**Yapılacak görevler:**
[a] Yırca gezisi yazısının "Gezi yazıları yazmanın" ile başlayıp "ve olaylara dair." ile biten kısmını, "zeytin ağaçları" ifadesini "çam ağaçları" ile değiştirerek yeniden yazın.
[b] Yırca gezisi yazısına göre bu ziyarette yazara kim eşlik etti?

**Metin alıntısı:**
Gezi yazıları yazmanın bende yarattığı en olumsuz yan, okuyanları tek başına birşeyler tüketmeye, para harcamaya yönlendiriyor olma hissidir. Gezi yazıları yazmaya yeni başlamış olsam da bu his zaman zaman yazmaktan soğumama bile neden olabiliyor.Paylaşmak istediğim bu yazıda ise durum biraz farklı. Bu yüzden içim oldukça rahat.
Rahatlamama sebep olan “gezi” yazısı ise bir süredir zeytin ağaçları kesilmesin diye direnişte olan Soma’nın Yırca köyündeki güzel insanlara ve olaylara dair.
İnternette, gazetelerde Yırca ile ilgili haberleri duyduğumdan bu yana oraya gitme ve insanları yaşam alanlarında ziyaret etme isteğim vardı. Hatta kendime rota çizip, çadırlı bir bisiklet turu yapmayı bile planladım fakat bir türlü gidemedim. Cuma günü bu haftasonu yine gidemeyeceğim diye düşünmeye başlamıştım ki bir heyecanla aslında bu fikrin ertelenmemesi gerektiği üzerinden Cumartesi günü Yırcaya arabayla gitmeye karar verdim. Ayrıca bu ziyarette heyecanıma ortak olan Begüm de bana eşlik etti.

**Veri kümesinden alıntı:**
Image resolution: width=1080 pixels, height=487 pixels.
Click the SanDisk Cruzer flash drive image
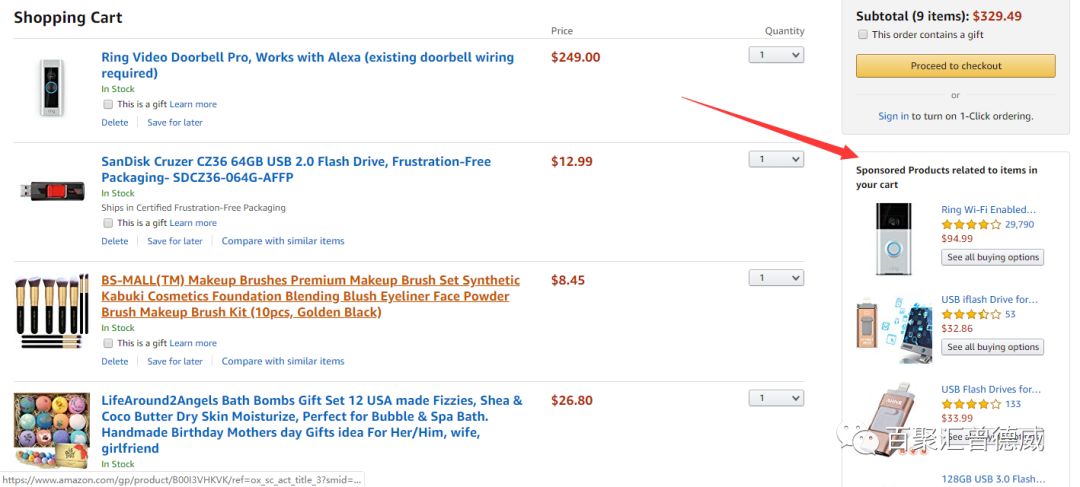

**Cevap kümesi:**
[a]
Gezi yazıları yazmanın bende yarattığı en olumsuz yan, okuyanları tek başına birşeyler tüketmeye, para harcamaya yönlendiriyor olma hissidir. Gezi yazıları yazmaya yeni başlamış olsam da bu his zaman zaman yazmaktan soğumama bile neden olabiliyor.Paylaşmak istediğim bu yazıda ise durum biraz farklı. Bu yüzden içim oldukça rahat.
Rahatlamama sebep olan “gezi” yazısı ise bir süredir çam ağaçları kesilmesin diye direnişte olan Soma’nın Yırca köyündeki güzel insanlara ve olaylara dair.

[b] Begüm.